Tafoya's new novel, The Wolves of Fairmount Park, releases this month.
A week or so ago I asked him what he was reading. His reply:
I'm currently in the middle of Don DeLillo's Point Omega, which is hypnotic and strange, with little bits of beauty and lots of epistemology, the way I think of all the DeLillo I've read. I love his book Libra - it's one of the books I re-read every year. I use it to remember how to write when I'm blocked, and every time I read a few pages, it teaches me how the job of fiction writing is done, the way I want to do it.Learn more about the author and his work at Dennis Tafoya's website.
Point Omega is about a kind of month-long lost weekend, in which a documentary filmmaker visits the desert home of a reclusive academic and risk analyst named Elster, who has been involved in Iraq war planning, and the young man is there to convince the older man to be in a documentary film project (every time the film project is discussed it's impossible not to think of Errol Morris's amazing Fog of War featuring the elder, fading Robert McNamara finally coming to terms with his own role in history).
Elster talks in strange ellipses and, preoccupied with time and perception, and he seems like a ghost of one of the dark plotters of Libra, so consumed with secrets and the implied evil of what they've been party to that they seem paralyzed, unable to discuss anything with simplicity or clarity, so that their dialogue becomes a disorienting poetry of implied meaning. All of this works beautifully in Libra, but I'm intensely curious whether the payoff in Point Omega can carry the weight.

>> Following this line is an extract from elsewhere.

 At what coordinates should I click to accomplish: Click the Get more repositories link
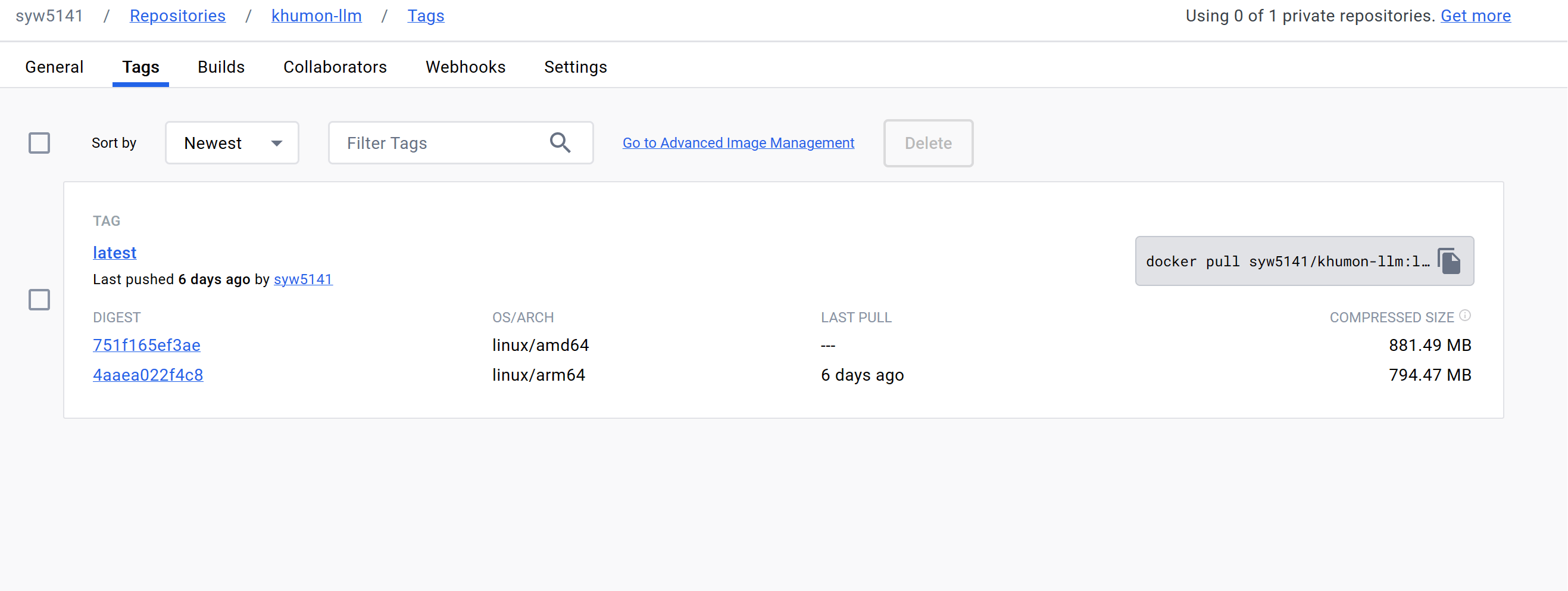pos(1475,16)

Already I keep thinking that the Iraq war and its architects were so obtuse and morally reduced that the documentary being pursued here would be as banal and pointless and congenitally compromised as the men themselves. Would you watch an hour and a half of Rumsfeld or Cheney talking about the Iraq war? You know it would be the same opaque, willfully disconnected stream of obscurant self-justification that characterized everything they said about the war when it was their job to convince us all it was a good idea. The most you might hope for is the rare, illuminative flash of anger revealing the core of rage that seemed to drive that entire administration.

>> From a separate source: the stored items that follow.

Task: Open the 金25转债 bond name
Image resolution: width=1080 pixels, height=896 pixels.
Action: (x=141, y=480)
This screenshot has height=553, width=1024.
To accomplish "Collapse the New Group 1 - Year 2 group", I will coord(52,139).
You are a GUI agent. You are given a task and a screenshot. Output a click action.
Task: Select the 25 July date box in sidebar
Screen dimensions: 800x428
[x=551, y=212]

So for now, I'm enjoying where I am, sitting on a porch in the baking heat of the California desert with DeLillo, waiting to see where the arc lands. The book is short, play-like, so my expectations aren't too expansive, and DeLillo's doing his customary excellent job of delivering interestingly bent characters whose preoccupations with American culture and history match my own. And when I'm done, I'll re-read Libra.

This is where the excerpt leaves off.